--- GIVEN RECORDS ---

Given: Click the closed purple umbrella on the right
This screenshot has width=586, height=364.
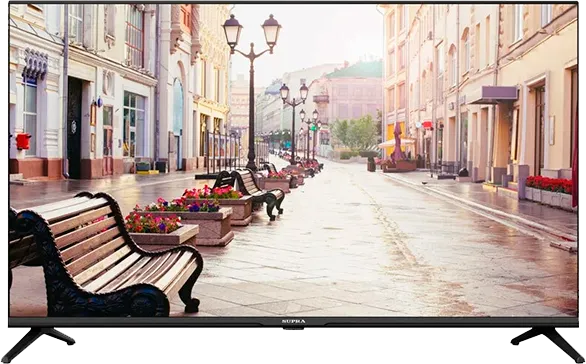Looking at the screenshot, I should coord(398,142).
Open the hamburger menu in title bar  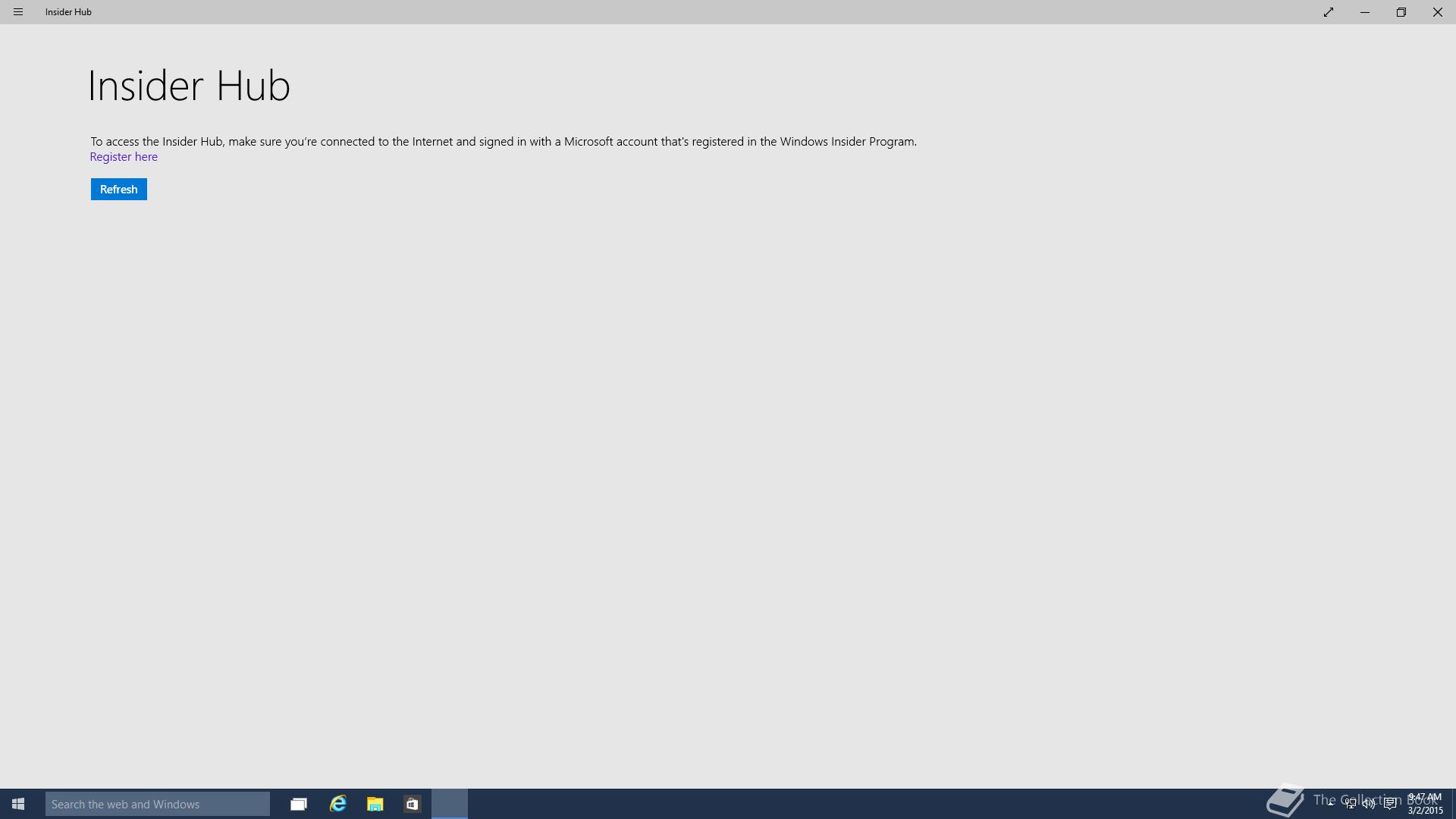click(x=18, y=12)
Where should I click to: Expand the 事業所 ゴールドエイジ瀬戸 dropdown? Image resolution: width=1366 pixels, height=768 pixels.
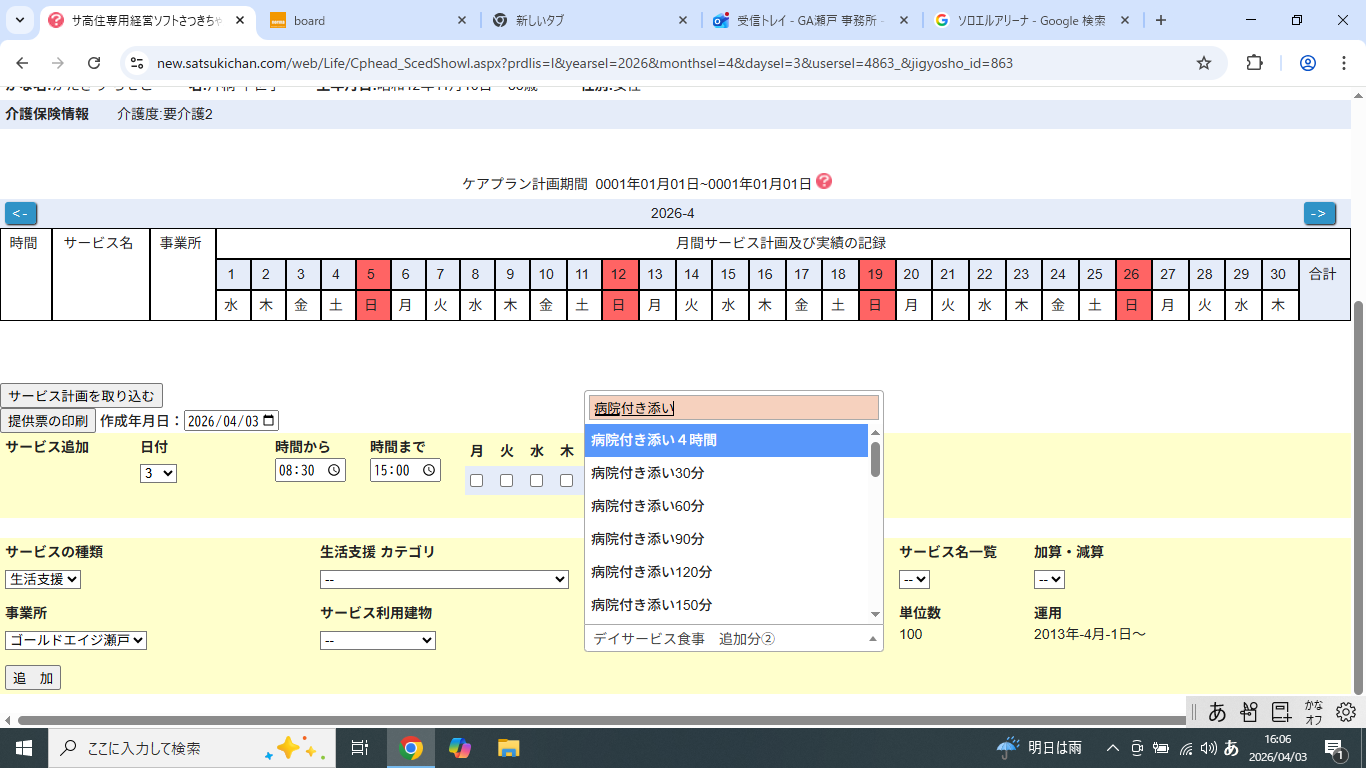pyautogui.click(x=76, y=640)
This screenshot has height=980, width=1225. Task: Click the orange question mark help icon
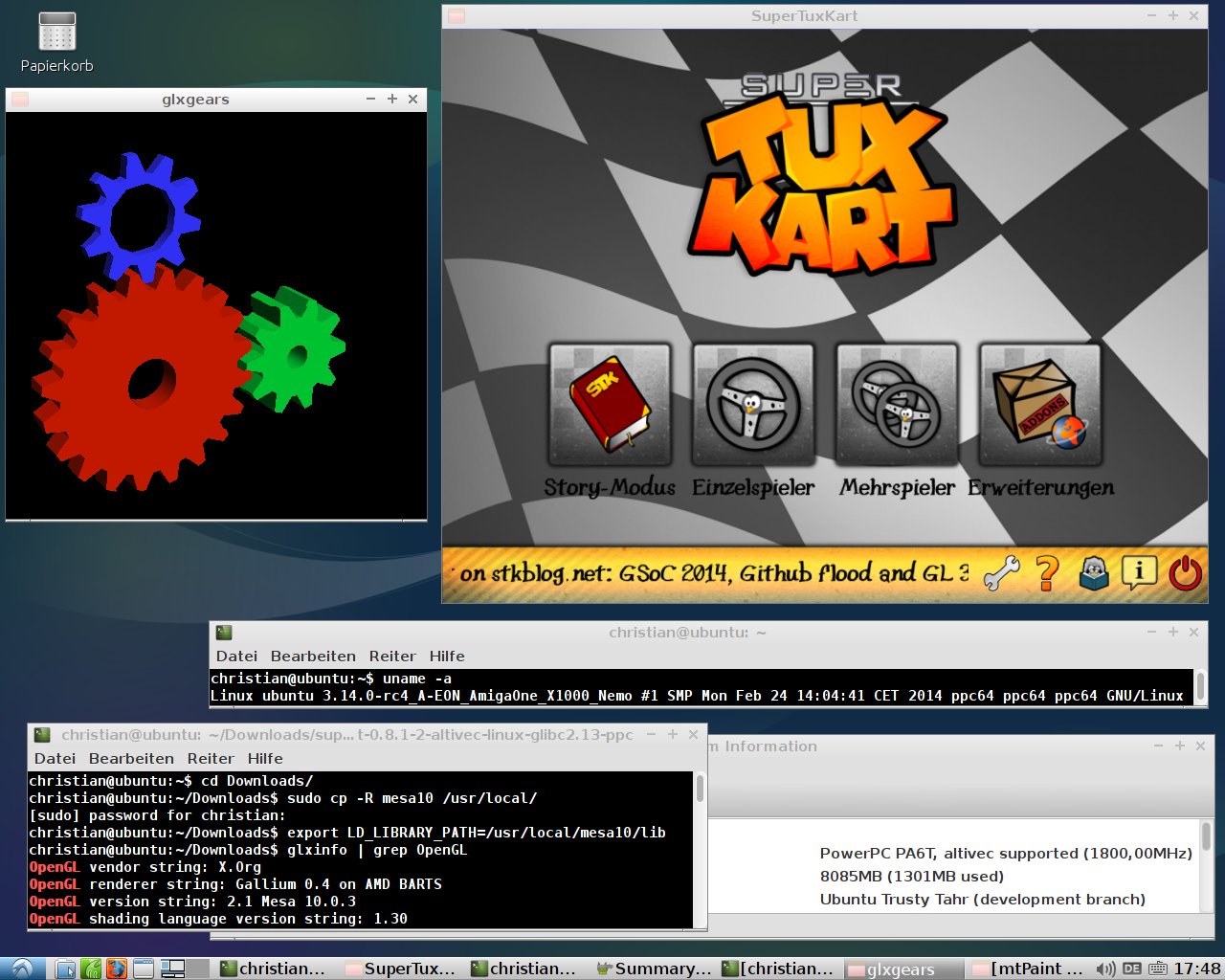(1047, 573)
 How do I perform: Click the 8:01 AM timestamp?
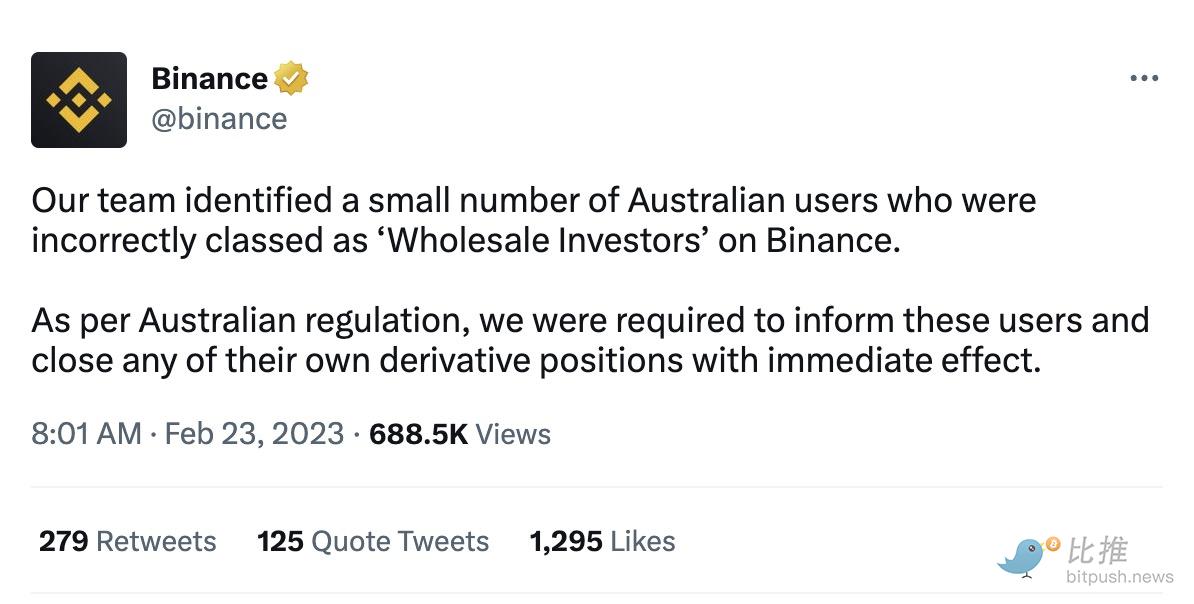point(86,434)
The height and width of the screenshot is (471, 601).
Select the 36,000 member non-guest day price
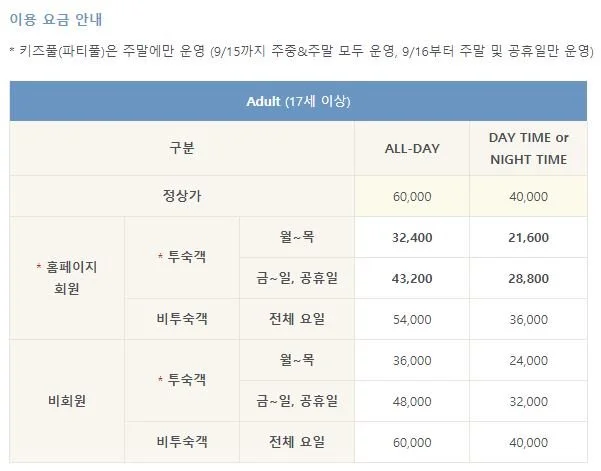coord(529,319)
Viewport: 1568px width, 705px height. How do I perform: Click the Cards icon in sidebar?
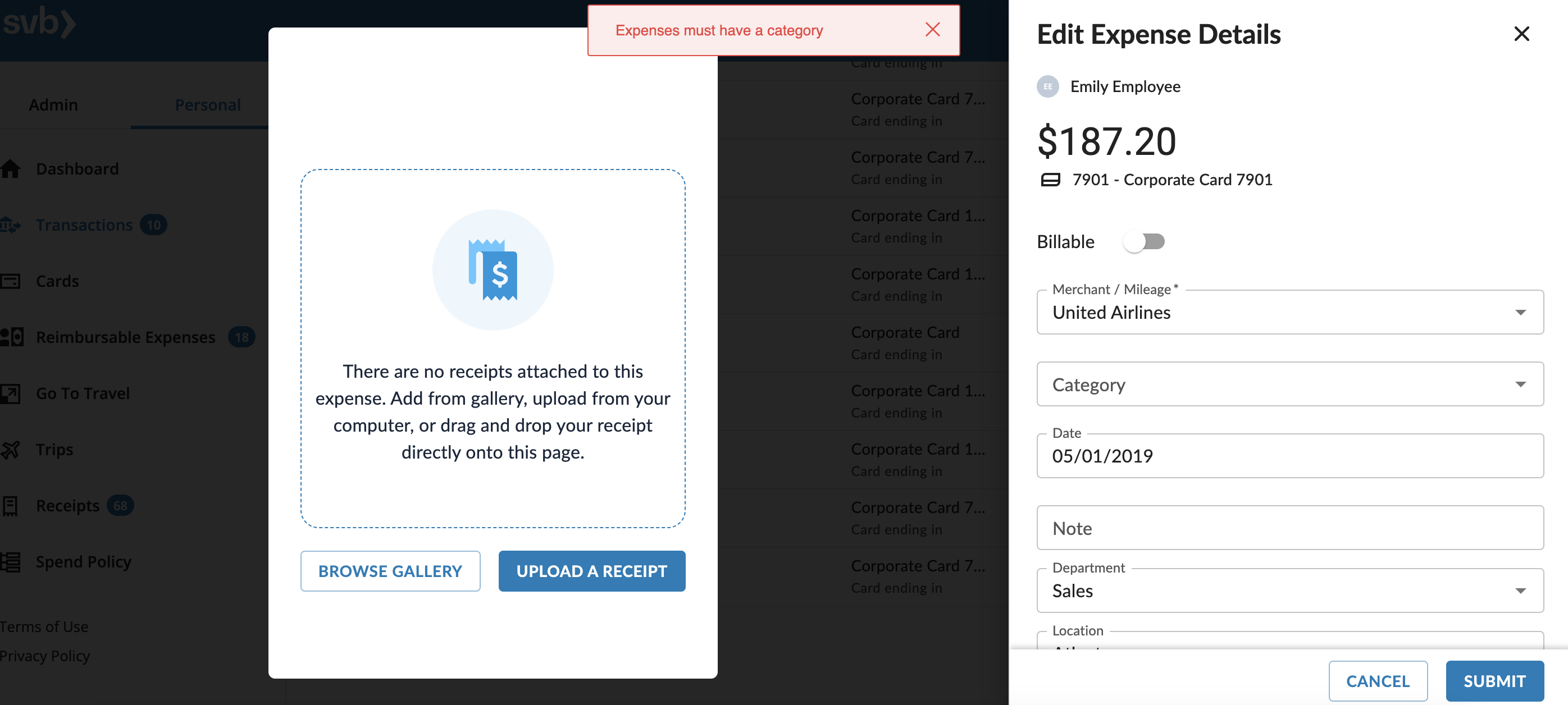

---

**WHAT THIS TASK INVOLVES**
Return, word for word, everything from the line containing "This screenshot has height=980, width=1225." down through the end of the data, including that first line, and leave the pictures out of your answer.

**RIGHT ANSWER**
This screenshot has height=980, width=1225. Task: Click the orange question mark help icon
(1047, 573)
 How do I perform: Click the 8:01 AM timestamp?
point(86,434)
The height and width of the screenshot is (471, 601).
Select the 36,000 member non-guest day price
coord(529,319)
Viewport: 1568px width, 705px height. How do I perform: Click the Cards icon in sidebar?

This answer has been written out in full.